Work to be completed | Your answer should reproduce every line of the material in which the word "left" occurs.

########################################

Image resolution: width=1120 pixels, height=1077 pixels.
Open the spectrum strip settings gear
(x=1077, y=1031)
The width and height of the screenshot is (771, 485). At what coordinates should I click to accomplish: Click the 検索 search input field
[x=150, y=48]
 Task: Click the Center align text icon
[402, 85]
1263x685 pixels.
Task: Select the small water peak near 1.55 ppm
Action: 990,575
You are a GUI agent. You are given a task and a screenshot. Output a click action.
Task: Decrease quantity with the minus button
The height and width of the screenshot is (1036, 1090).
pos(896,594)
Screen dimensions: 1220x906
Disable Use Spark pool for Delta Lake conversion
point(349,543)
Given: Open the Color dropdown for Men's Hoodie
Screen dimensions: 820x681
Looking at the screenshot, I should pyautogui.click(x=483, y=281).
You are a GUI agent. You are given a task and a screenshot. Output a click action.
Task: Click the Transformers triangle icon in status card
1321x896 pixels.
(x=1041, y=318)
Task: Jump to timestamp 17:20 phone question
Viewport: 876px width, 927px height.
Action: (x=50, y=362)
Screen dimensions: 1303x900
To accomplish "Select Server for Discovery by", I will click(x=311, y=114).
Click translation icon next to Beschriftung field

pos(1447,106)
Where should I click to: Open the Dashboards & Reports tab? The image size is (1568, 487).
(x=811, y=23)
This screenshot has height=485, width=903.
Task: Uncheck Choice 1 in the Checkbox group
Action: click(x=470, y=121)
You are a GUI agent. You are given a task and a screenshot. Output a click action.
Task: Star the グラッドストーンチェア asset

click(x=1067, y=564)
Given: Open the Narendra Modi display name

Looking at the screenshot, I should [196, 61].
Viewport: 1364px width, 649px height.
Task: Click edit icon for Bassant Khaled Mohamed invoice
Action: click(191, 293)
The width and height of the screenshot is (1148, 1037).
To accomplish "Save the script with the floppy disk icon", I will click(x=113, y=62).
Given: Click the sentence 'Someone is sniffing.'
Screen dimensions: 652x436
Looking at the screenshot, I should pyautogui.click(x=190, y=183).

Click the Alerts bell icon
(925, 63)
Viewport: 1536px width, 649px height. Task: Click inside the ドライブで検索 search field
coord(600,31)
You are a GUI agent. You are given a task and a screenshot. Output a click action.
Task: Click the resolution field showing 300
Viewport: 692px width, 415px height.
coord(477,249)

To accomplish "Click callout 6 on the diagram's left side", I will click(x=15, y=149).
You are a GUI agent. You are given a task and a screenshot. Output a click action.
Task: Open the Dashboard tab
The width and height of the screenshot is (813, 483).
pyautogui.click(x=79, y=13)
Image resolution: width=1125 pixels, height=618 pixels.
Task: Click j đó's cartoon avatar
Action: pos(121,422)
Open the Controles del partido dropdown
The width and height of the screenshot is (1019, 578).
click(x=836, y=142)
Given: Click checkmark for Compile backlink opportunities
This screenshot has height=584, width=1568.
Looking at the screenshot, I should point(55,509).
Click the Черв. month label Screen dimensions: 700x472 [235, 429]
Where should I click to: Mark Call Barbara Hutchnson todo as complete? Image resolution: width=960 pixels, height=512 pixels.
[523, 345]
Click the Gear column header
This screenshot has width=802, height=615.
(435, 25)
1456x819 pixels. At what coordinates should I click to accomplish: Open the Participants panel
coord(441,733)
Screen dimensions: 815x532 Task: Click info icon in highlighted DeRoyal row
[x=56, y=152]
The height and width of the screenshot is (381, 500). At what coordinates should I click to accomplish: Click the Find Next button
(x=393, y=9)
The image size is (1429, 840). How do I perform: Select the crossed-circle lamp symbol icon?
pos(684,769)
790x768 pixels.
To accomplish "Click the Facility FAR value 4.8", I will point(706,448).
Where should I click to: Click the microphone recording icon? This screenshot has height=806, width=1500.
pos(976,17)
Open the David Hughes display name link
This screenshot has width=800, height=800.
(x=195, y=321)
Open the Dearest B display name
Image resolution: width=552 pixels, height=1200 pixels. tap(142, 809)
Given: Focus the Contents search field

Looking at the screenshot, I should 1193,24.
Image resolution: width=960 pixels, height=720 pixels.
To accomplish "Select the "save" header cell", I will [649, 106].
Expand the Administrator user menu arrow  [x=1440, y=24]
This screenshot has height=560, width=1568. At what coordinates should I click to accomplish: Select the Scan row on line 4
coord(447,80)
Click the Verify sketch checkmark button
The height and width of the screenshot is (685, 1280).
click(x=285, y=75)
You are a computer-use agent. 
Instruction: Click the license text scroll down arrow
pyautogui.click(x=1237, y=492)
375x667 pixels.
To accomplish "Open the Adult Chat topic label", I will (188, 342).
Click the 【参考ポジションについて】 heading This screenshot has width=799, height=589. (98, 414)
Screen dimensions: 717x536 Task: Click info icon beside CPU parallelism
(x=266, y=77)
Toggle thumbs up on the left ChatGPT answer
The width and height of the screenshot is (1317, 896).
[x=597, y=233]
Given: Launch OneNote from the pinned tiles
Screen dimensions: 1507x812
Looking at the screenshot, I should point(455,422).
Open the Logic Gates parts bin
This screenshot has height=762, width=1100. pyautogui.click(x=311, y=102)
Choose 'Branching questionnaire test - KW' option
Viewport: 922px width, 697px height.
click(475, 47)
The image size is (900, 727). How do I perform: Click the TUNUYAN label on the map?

########################################

Solution for this problem |
To accomplish "Click callout 6 on the diagram's left side", I will click(x=15, y=149).
Toggle thumbs up on the left ChatGPT answer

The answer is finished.